===== Data extract =====
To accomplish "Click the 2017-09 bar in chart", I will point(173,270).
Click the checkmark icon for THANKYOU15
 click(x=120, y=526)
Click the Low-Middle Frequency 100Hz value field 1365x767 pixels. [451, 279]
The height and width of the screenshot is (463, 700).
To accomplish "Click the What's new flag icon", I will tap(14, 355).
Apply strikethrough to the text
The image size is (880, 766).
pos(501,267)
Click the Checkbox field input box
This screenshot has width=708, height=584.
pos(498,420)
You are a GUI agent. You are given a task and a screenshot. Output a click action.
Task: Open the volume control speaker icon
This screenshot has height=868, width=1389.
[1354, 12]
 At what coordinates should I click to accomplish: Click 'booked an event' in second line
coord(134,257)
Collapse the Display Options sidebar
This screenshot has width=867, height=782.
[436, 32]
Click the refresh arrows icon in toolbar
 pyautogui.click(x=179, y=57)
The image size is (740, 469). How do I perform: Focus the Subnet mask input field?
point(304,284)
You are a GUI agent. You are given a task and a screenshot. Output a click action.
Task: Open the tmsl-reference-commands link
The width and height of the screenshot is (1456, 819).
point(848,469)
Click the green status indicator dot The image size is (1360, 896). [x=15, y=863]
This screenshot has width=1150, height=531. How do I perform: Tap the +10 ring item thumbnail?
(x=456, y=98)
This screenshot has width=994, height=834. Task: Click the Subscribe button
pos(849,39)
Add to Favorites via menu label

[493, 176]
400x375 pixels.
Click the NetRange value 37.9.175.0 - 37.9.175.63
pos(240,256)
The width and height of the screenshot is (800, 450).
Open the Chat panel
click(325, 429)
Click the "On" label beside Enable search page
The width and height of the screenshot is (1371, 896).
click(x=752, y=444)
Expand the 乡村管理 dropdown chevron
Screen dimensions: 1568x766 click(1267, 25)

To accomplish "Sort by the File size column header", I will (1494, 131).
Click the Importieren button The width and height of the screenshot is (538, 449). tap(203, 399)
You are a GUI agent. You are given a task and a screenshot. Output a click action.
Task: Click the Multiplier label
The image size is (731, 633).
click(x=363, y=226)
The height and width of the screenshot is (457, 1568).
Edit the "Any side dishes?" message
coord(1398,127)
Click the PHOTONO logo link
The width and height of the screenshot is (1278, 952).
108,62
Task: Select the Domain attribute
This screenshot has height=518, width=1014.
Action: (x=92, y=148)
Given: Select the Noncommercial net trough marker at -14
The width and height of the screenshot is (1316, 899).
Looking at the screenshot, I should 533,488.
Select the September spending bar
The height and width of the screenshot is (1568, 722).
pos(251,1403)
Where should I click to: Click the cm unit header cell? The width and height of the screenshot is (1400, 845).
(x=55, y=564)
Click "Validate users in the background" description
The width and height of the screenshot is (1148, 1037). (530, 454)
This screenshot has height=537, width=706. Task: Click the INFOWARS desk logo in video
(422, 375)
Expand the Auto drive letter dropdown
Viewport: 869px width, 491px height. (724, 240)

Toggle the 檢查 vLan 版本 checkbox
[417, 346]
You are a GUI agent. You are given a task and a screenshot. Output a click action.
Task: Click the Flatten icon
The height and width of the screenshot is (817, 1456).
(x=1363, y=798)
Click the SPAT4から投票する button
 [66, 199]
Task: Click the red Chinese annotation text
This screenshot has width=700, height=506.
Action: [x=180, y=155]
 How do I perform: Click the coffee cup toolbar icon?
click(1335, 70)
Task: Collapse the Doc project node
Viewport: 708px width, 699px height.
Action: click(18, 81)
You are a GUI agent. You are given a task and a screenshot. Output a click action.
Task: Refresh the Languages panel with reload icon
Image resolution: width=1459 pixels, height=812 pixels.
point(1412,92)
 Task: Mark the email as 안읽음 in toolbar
=====
Your task - Extract every record and return it verbatim.

Reply to the exercise -
To accomplish "Click the 2017-09 bar in chart", I will point(173,270).
Click the checkmark icon for THANKYOU15
 click(x=120, y=526)
Click the Low-Middle Frequency 100Hz value field 1365x767 pixels. [451, 279]
The height and width of the screenshot is (463, 700).
To accomplish "Click the What's new flag icon", I will tap(14, 355).
Apply strikethrough to the text
The image size is (880, 766).
pos(501,267)
Click the Checkbox field input box
This screenshot has width=708, height=584.
pos(498,420)
You are a GUI agent. You are given a task and a screenshot. Output a click action.
Task: Open the volume control speaker icon
This screenshot has height=868, width=1389.
[1354, 12]
 At what coordinates should I click to accomplish: Click 'booked an event' in second line
coord(134,257)
Collapse the Display Options sidebar
This screenshot has width=867, height=782.
[436, 32]
Click the refresh arrows icon in toolbar
 pyautogui.click(x=179, y=57)
The image size is (740, 469). How do I perform: Focus the Subnet mask input field?
point(304,284)
You are a GUI agent. You are given a task and a screenshot. Output a click action.
Task: Open the tmsl-reference-commands link
The width and height of the screenshot is (1456, 819).
point(848,469)
Click the green status indicator dot The image size is (1360, 896). [x=15, y=863]
This screenshot has width=1150, height=531. How do I perform: Tap the +10 ring item thumbnail?
(x=456, y=98)
This screenshot has width=994, height=834. Task: Click the Subscribe button
pos(849,39)
Add to Favorites via menu label

[493, 176]
400x375 pixels.
Click the NetRange value 37.9.175.0 - 37.9.175.63
pos(240,256)
The width and height of the screenshot is (800, 450).
Open the Chat panel
click(325, 429)
Click the "On" label beside Enable search page
The width and height of the screenshot is (1371, 896).
click(x=752, y=444)
Expand the 乡村管理 dropdown chevron
Screen dimensions: 1568x766 click(1267, 25)

To accomplish "Sort by the File size column header", I will (1494, 131).
Click the Importieren button The width and height of the screenshot is (538, 449). tap(203, 399)
You are a GUI agent. You are given a task and a screenshot. Output a click action.
Task: Click the Multiplier label
The image size is (731, 633).
click(x=363, y=226)
The height and width of the screenshot is (457, 1568).
Edit the "Any side dishes?" message
coord(1398,127)
Click the PHOTONO logo link
The width and height of the screenshot is (1278, 952).
108,62
Task: Select the Domain attribute
This screenshot has height=518, width=1014.
Action: (x=92, y=148)
Given: Select the Noncommercial net trough marker at -14
The width and height of the screenshot is (1316, 899).
Looking at the screenshot, I should 533,488.
Select the September spending bar
The height and width of the screenshot is (1568, 722).
pos(251,1403)
Where should I click to: Click the cm unit header cell? The width and height of the screenshot is (1400, 845).
(x=55, y=564)
Click "Validate users in the background" description
The width and height of the screenshot is (1148, 1037). (530, 454)
This screenshot has height=537, width=706. Task: Click the INFOWARS desk logo in video
(422, 375)
Expand the Auto drive letter dropdown
Viewport: 869px width, 491px height. (724, 240)

Toggle the 檢查 vLan 版本 checkbox
[417, 346]
You are a GUI agent. You are given a task and a screenshot. Output a click action.
Task: Click the Flatten icon
The height and width of the screenshot is (817, 1456).
(x=1363, y=798)
Click the SPAT4から投票する button
 [66, 199]
Task: Click the red Chinese annotation text
This screenshot has width=700, height=506.
Action: [x=180, y=155]
 How do I perform: Click the coffee cup toolbar icon?
click(1335, 70)
Task: Collapse the Doc project node
Viewport: 708px width, 699px height.
Action: click(18, 81)
You are a GUI agent. You are given a task and a screenshot. Output a click action.
Task: Refresh the Languages panel with reload icon
Image resolution: width=1459 pixels, height=812 pixels.
point(1412,92)
 Task: Mark the email as 안읽음 in toolbar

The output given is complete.